End-to-end data turnover: slides and notes

Eugene Pilyankevich
2 min readDec 9, 2016

At Cossack Labs, one of the main things we’re interested in is building data protection tooling, which is resistant to infrastructure breaches. Previously, I’ve outlined our vision in a talk Everything will be broken, given at Security BSides 2016: it is only a question of time, when your infrastructure is going to let intruders in.

But what should we do about it?

We can do quite a lot, after painful realization that real trust model is that there is no “secure trusted infrastructure”, only strength of disparate components and their links.

Such trust model gives ground for ‘zero knowledge software’:

Zero knowledge software is software, that operates with client data without having unencrypted access to it.
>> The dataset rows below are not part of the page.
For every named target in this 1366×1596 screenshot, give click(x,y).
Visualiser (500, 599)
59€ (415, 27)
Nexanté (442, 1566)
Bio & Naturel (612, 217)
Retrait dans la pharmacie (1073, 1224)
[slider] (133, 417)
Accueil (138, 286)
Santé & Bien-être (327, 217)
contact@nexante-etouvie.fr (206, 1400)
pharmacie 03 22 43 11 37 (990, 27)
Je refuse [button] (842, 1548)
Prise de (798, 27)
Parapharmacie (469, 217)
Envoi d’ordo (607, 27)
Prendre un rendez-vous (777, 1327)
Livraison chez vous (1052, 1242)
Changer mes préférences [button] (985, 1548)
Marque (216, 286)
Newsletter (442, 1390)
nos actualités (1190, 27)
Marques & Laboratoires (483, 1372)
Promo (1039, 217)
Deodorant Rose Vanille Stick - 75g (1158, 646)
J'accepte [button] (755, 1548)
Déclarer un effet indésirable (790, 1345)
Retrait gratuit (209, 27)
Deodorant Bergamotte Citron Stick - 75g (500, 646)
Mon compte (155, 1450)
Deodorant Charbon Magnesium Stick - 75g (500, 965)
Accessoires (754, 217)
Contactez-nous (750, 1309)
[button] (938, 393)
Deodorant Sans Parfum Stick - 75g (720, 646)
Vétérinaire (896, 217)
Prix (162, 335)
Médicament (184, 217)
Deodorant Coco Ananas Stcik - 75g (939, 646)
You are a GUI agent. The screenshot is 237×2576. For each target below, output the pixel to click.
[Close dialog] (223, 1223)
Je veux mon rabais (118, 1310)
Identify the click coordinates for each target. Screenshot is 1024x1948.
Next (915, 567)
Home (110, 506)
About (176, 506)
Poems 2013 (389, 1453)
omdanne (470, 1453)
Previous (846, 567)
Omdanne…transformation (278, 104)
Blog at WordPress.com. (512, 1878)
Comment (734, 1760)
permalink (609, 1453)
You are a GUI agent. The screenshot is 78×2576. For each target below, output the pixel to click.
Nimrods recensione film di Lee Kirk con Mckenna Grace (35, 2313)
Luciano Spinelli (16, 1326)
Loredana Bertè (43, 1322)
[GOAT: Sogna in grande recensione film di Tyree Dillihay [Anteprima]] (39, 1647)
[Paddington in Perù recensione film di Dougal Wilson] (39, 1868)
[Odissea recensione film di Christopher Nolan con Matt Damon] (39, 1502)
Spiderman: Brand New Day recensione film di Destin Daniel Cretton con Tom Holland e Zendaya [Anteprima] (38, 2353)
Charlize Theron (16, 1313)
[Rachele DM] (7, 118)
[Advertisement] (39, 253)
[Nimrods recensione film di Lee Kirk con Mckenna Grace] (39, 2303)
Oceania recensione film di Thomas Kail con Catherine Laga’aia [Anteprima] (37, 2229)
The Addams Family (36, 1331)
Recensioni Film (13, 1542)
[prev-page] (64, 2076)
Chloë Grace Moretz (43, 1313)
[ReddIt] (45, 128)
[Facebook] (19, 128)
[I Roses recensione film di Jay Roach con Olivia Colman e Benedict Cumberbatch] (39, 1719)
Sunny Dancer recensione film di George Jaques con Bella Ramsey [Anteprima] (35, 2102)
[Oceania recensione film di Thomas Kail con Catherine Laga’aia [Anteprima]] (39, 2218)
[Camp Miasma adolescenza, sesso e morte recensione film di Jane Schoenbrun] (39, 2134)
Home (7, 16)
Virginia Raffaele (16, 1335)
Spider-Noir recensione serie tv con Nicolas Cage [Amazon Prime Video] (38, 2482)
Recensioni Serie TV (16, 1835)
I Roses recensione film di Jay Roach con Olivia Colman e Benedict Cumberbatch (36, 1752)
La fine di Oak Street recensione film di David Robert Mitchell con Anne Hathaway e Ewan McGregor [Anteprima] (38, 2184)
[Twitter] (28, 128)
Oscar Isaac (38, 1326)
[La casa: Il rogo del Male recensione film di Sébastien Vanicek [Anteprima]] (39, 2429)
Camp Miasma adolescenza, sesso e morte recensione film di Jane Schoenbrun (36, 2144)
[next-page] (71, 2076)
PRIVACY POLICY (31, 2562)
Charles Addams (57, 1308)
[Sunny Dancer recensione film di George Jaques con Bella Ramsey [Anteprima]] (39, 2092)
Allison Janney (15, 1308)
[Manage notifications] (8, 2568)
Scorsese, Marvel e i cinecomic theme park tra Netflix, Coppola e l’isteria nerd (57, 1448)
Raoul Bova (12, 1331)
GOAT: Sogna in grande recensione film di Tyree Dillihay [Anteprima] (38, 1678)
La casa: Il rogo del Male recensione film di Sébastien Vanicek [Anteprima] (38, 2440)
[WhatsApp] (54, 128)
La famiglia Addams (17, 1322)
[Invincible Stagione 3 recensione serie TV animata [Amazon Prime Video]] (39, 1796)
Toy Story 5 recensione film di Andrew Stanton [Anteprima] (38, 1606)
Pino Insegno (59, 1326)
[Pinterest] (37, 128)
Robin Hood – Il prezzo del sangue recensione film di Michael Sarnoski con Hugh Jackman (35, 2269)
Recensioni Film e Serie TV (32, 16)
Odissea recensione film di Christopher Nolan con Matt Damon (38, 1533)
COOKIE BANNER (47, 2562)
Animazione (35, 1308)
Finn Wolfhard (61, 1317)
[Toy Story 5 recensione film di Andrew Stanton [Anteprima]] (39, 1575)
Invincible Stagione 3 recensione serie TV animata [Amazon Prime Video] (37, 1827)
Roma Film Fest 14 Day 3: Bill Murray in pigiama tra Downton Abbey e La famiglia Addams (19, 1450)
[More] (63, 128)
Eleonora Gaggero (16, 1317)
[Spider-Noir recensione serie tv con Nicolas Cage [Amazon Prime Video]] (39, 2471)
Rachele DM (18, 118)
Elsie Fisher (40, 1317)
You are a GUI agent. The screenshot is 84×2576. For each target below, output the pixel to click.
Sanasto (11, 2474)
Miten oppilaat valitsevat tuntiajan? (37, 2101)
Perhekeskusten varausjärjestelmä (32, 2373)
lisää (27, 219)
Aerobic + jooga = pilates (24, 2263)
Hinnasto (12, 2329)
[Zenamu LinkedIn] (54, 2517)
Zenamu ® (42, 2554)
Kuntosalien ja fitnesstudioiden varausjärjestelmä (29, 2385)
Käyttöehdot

This talk reviews common ZKS strategies in three domains — data in motion, data in process and data at rest. ZKS itself is not a hard goal to achieve — yet, achieving decent level of usability and functionality on top of zero-knowledge data turnover is a challenge that is yet only starting to interest people around data security.


Our contribution to this global effort is Hermes, our framework for managing database-stored chunks of data with rights managed cryptographically. Imagine that you can map your traditional CRUD grant rights to every user represented by cryptographic key, and add up various backend and frontend-specific use-cases on top. Cryptographically, with proven encryption methodology and extremely paranoid threat model.

Hermes is one of core building blocks of zero knowledge software solutions we’re working on at Cossack Labs. This talk explains core methodology (it’s extremely simple) and some use-case considerations.

For the audience of UISGCon 12 I’ve provided a link to subscribe for the first closed round of alpha testers of Hermes, which is due pretty soon. Readers of this blog are highly encourageв to do the same, as we’re about to unfold the early PoC version with methodological paper.

Seems like the future? So are today’s threats

I believe ZKS is a next step in evolving security systems, where data owners retain control on everything. Maintenance, compaction, and other ‘system functionality’ in all use cases is achievable in ZKS threat model, so it should be pursued: no other threat model stands against today’s risk.